+++ Records for the task +++

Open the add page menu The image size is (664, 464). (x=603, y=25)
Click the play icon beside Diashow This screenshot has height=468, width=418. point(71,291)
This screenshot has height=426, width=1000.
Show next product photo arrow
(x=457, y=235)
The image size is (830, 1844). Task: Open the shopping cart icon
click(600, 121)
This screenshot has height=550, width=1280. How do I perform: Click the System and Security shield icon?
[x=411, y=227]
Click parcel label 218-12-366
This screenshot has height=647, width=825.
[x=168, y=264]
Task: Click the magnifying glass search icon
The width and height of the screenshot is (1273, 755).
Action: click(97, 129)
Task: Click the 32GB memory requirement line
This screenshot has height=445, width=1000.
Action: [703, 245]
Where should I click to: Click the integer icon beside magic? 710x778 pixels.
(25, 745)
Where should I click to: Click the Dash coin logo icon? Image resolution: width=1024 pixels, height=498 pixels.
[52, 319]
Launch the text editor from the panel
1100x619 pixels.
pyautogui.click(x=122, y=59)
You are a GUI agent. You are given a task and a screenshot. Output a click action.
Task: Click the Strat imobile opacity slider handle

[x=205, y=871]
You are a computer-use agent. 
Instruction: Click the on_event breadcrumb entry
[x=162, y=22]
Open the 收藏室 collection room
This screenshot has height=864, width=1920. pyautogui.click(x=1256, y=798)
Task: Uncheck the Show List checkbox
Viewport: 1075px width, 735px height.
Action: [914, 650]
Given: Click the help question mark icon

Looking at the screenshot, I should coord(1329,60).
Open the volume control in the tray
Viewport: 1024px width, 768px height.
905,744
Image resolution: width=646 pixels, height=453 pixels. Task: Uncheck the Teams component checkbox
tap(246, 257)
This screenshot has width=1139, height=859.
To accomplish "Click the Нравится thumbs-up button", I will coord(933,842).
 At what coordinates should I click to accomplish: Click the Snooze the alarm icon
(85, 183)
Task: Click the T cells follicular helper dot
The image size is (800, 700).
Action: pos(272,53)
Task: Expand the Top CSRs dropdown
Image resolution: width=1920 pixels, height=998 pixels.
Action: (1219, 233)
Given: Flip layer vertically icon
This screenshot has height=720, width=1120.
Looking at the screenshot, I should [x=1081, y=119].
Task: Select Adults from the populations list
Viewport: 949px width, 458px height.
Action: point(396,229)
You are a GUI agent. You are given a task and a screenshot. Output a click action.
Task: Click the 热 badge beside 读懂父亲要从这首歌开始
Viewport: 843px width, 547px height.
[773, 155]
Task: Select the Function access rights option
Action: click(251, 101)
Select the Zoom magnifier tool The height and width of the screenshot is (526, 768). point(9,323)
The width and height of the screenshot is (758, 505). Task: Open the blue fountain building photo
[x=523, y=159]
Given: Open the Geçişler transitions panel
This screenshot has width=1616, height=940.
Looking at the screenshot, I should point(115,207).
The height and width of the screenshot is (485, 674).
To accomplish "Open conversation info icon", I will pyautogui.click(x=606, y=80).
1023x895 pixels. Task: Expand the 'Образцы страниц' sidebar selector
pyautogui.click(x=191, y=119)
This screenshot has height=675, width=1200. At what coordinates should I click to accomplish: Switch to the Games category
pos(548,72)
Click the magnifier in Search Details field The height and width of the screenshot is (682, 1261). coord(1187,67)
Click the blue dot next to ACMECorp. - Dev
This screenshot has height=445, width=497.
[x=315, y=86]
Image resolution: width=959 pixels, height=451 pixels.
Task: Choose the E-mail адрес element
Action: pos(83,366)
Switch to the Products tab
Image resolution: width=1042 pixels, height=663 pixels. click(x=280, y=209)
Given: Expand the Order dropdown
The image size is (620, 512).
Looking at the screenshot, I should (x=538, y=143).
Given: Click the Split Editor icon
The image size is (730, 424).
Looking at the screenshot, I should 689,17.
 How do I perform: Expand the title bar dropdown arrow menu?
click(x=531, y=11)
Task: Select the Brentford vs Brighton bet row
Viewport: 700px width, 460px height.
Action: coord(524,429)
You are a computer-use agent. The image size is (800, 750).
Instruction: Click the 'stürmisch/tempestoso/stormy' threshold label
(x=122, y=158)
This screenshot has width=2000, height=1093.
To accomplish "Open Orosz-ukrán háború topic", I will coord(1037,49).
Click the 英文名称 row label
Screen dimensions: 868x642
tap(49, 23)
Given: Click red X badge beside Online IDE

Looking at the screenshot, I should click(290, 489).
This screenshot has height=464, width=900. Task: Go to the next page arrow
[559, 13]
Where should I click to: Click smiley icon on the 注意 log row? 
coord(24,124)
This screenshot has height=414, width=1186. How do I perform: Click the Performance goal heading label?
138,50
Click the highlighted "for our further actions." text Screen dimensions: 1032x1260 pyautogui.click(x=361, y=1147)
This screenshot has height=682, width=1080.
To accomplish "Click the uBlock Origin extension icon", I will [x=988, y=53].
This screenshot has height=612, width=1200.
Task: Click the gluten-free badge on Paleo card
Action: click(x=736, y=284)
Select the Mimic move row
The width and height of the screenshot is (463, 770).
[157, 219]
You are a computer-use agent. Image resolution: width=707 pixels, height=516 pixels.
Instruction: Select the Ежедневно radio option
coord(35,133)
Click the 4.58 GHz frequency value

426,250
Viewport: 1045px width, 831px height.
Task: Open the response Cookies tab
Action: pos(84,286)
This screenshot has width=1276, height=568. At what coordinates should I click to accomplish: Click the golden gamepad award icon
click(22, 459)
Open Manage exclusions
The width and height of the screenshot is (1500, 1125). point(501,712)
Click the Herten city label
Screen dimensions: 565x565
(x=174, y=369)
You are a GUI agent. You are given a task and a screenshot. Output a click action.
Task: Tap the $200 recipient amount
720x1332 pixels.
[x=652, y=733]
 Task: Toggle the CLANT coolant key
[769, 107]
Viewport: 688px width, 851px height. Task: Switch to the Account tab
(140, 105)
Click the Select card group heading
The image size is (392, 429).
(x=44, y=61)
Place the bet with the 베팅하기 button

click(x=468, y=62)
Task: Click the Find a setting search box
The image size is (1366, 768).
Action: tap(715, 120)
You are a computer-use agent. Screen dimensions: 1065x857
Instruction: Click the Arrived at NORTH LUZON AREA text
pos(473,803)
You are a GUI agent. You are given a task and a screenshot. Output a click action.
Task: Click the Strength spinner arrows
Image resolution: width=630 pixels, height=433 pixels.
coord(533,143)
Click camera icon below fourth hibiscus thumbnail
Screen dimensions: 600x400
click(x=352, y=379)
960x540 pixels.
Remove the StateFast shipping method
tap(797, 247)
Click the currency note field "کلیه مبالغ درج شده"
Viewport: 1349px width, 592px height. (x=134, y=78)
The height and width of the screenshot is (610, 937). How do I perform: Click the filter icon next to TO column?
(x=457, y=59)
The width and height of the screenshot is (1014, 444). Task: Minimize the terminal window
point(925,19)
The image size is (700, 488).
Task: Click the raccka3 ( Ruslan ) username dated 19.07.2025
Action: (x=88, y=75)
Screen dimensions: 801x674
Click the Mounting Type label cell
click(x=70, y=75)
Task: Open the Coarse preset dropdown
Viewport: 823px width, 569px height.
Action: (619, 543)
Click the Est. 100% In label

+++

• **Assignment**
All lines with the word "from" must be located in the data and copied.

• **Response to this task**
Launch the text editor from the panel
Task: Select Adults from the populations list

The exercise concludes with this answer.